**Data shown**.
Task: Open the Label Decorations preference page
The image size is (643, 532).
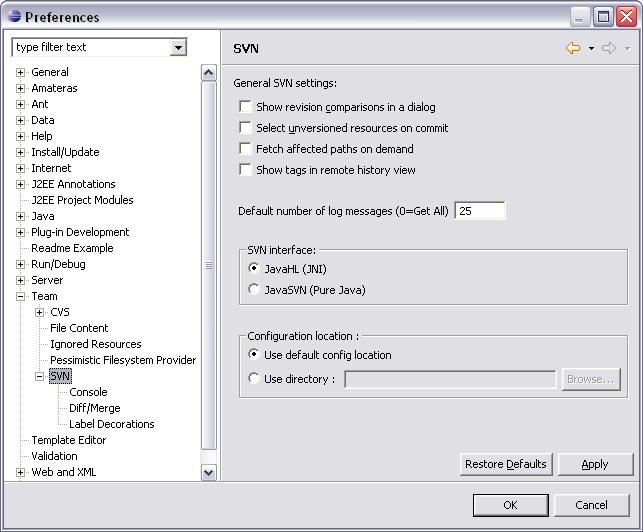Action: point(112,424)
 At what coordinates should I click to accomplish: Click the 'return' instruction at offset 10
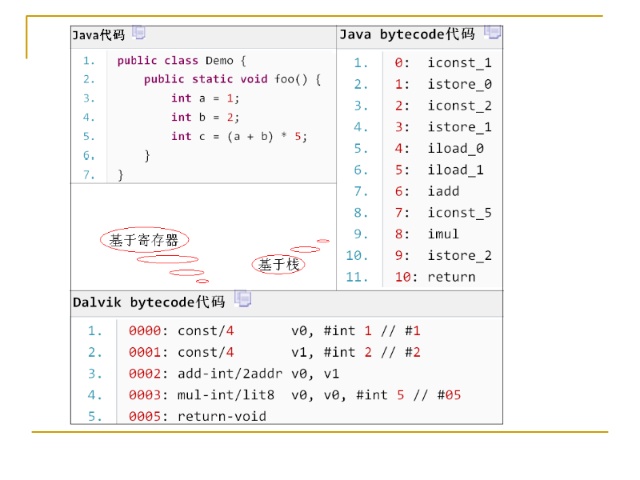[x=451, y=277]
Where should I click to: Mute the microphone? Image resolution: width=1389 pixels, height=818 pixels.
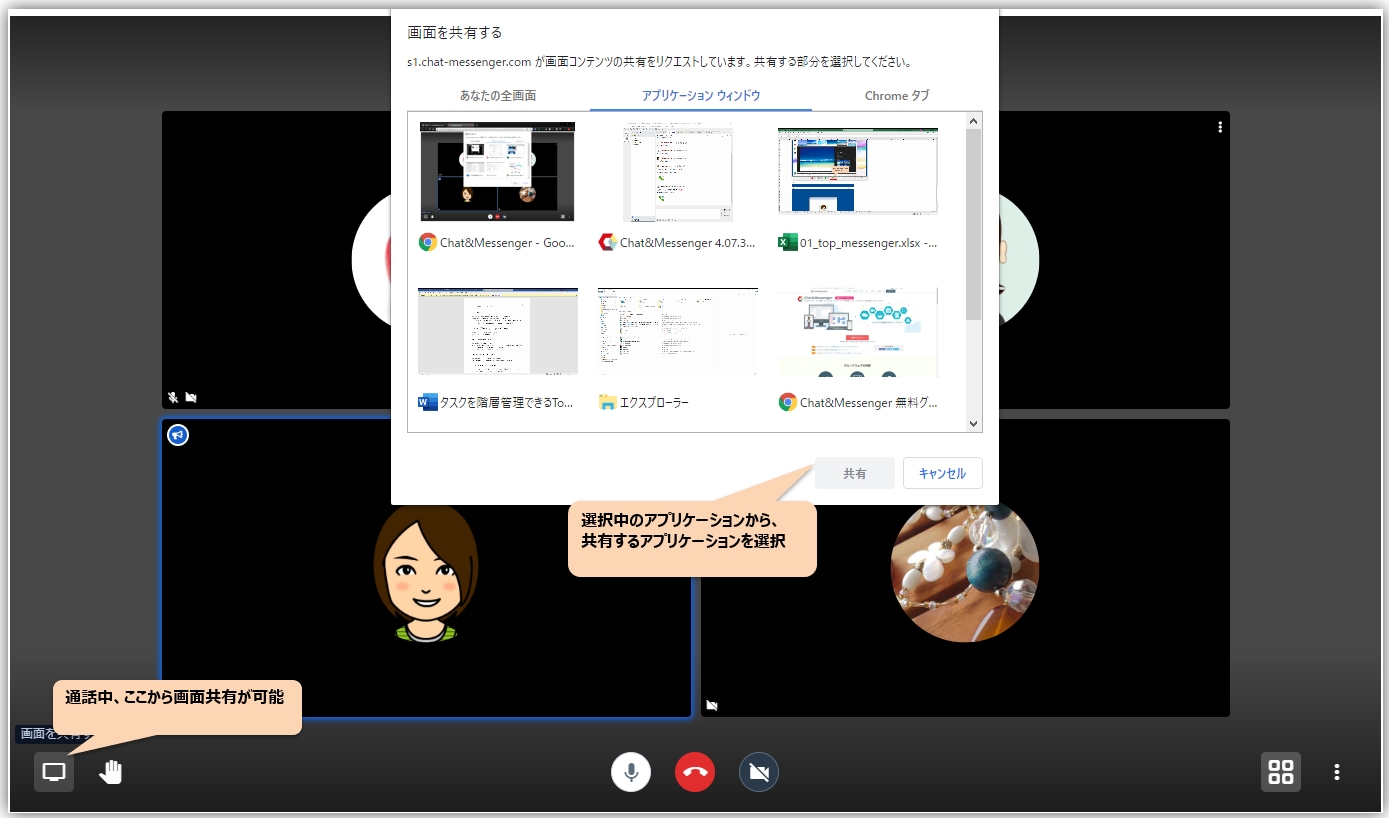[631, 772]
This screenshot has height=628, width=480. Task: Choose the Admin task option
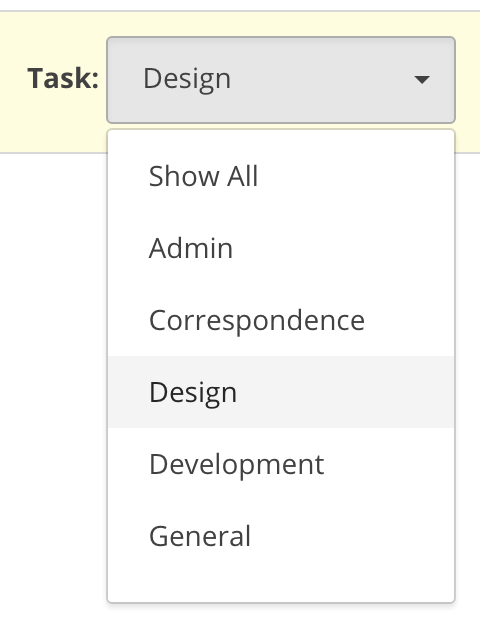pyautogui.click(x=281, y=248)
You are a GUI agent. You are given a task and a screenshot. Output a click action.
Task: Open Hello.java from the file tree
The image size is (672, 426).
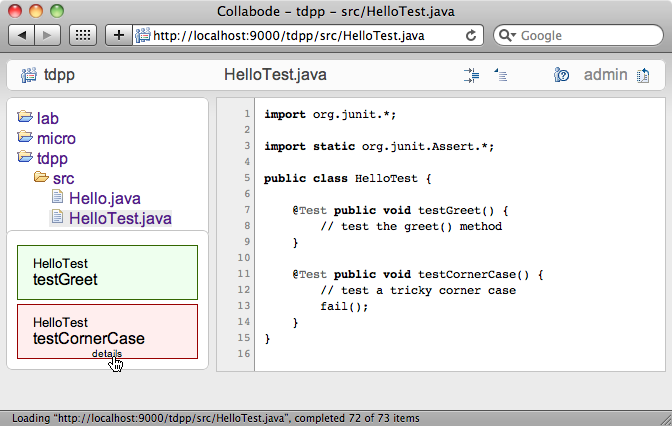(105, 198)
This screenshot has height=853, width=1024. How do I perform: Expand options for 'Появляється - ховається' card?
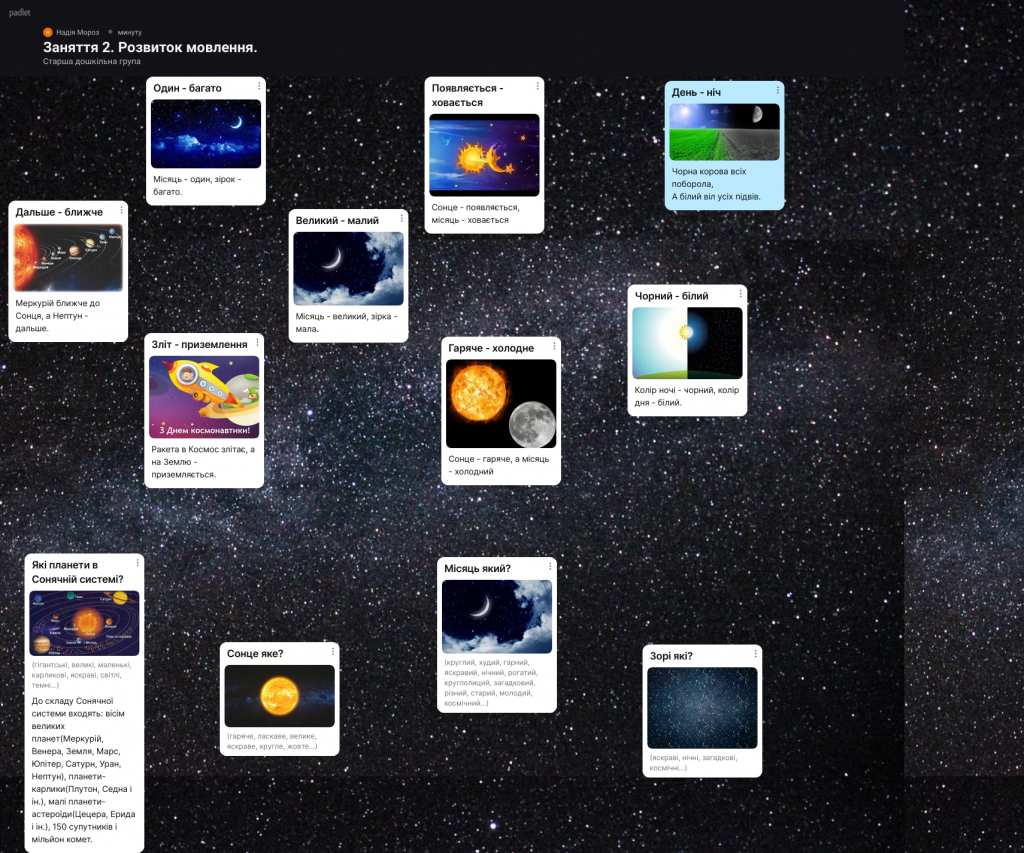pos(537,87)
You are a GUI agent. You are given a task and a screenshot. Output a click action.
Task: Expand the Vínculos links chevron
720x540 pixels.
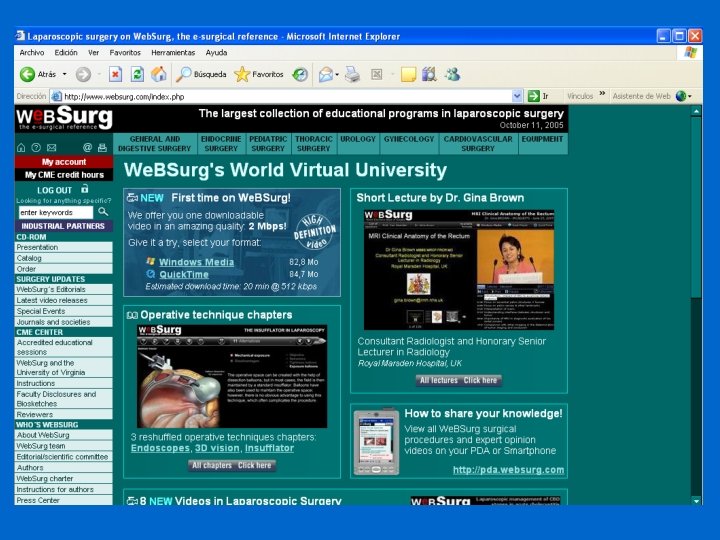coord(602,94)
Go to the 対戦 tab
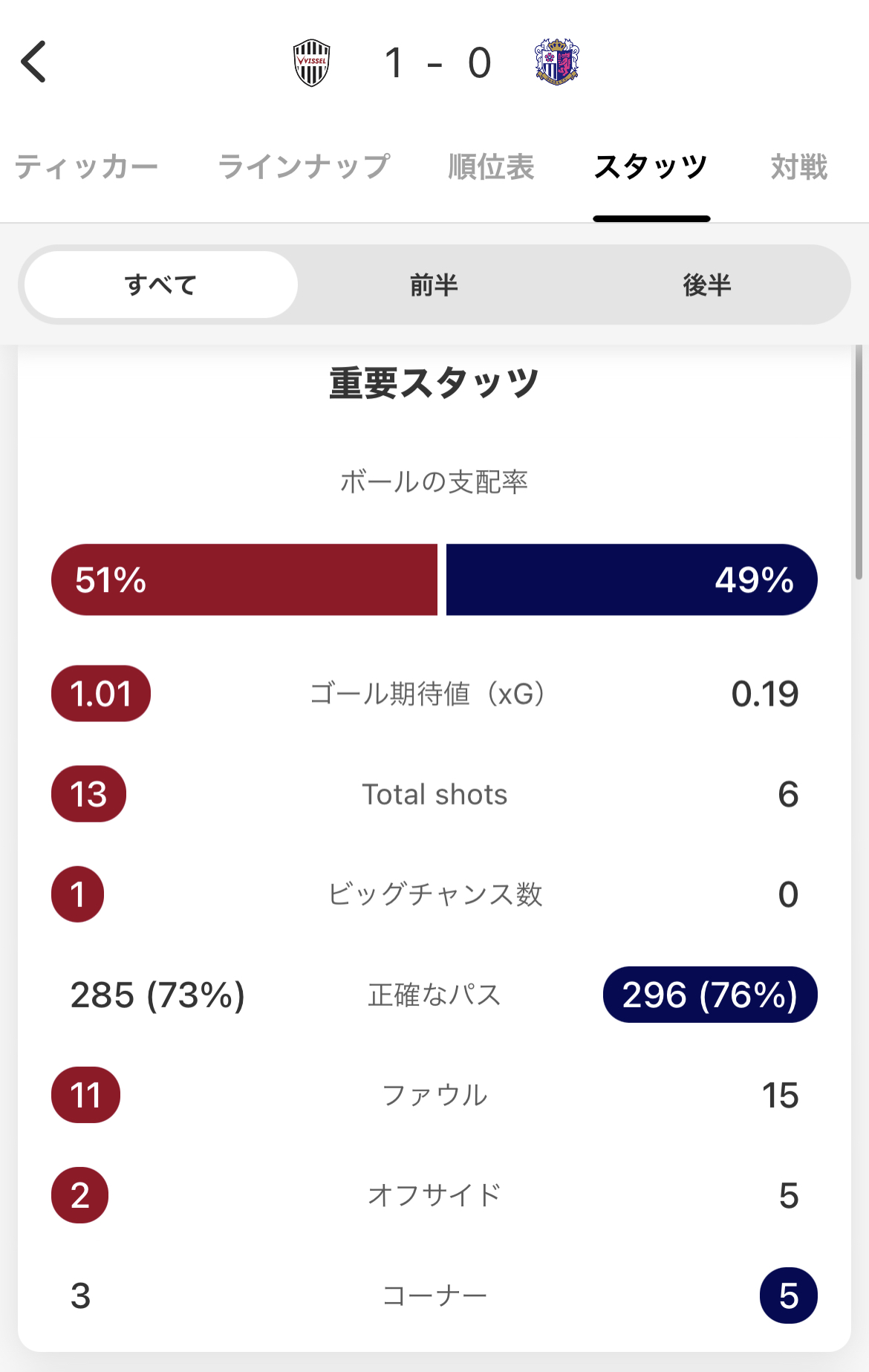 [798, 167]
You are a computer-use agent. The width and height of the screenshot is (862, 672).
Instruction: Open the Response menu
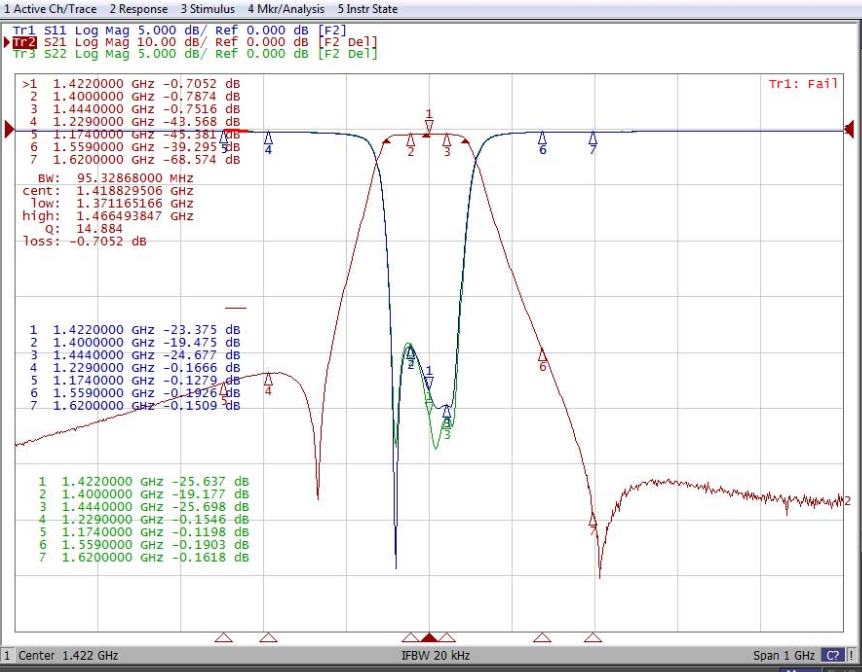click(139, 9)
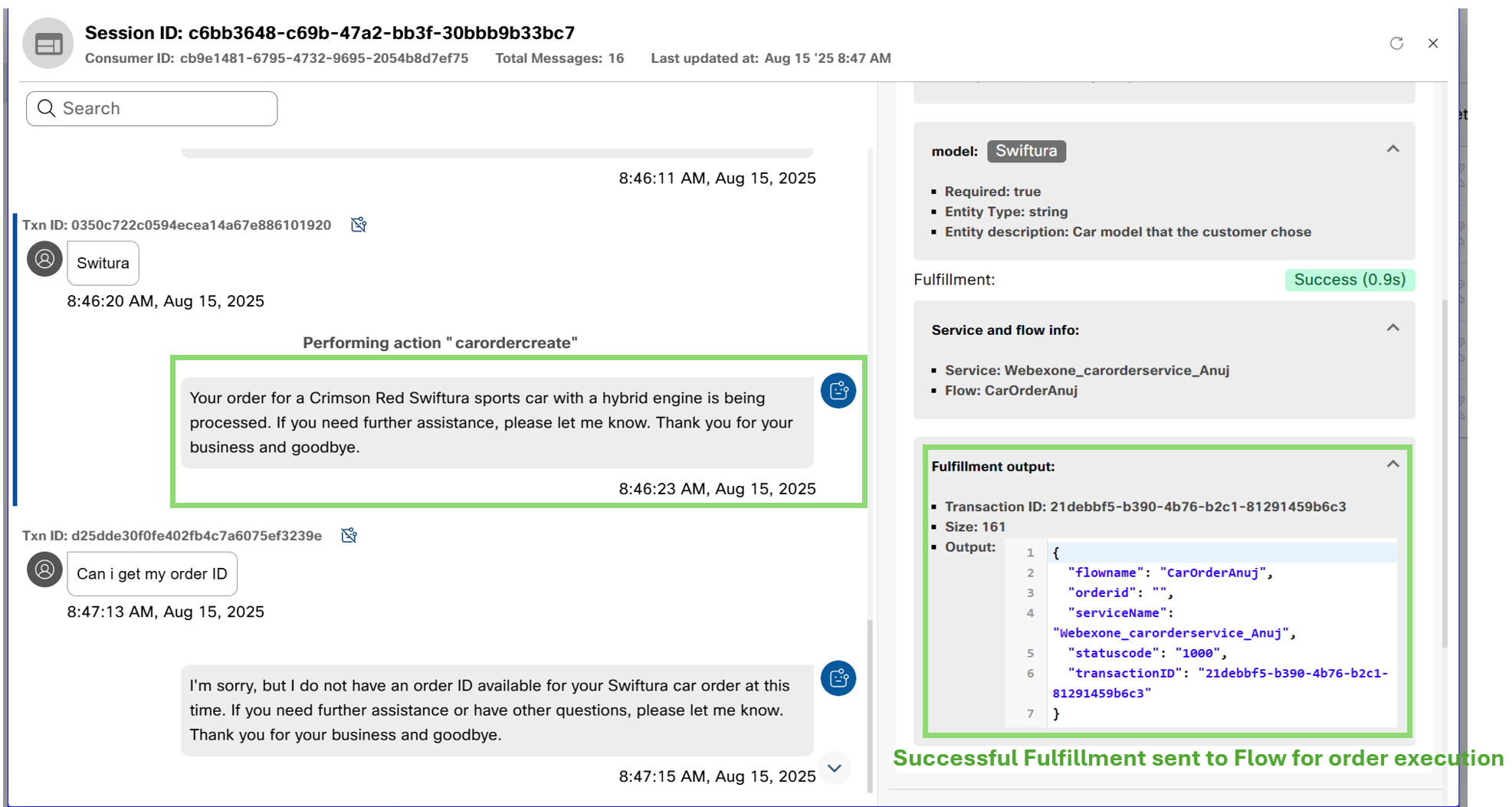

**Description of the task**. Repeat the data above exactly; images are not part of the copy.

**Solution for this task**.
Task: Open the Label Decorations preference page
The image size is (643, 532).
Action: point(112,424)
 At what coordinates should I click to accomplish: Click the 'return' instruction at offset 10
[x=451, y=277]
Where should I click to: Mute the microphone? Image resolution: width=1389 pixels, height=818 pixels.
[631, 772]
This screenshot has height=628, width=480. Task: Choose the Admin task option
pyautogui.click(x=281, y=248)
You are a GUI agent. You are given a task and a screenshot. Output a click action.
Task: Open Hello.java from the file tree
The image size is (672, 426).
(105, 198)
This screenshot has height=853, width=1024. How do I perform: Expand options for 'Появляється - ховається' card?
pos(537,87)
You are a GUI agent. You are given a task and a screenshot. Output a click action.
Task: Expand the Vínculos links chevron
720x540 pixels.
coord(602,94)
Go to the 対戦 tab
 [798, 167]
You are a computer-use agent. The width and height of the screenshot is (862, 672).
Instruction: Open the Response menu
click(139, 9)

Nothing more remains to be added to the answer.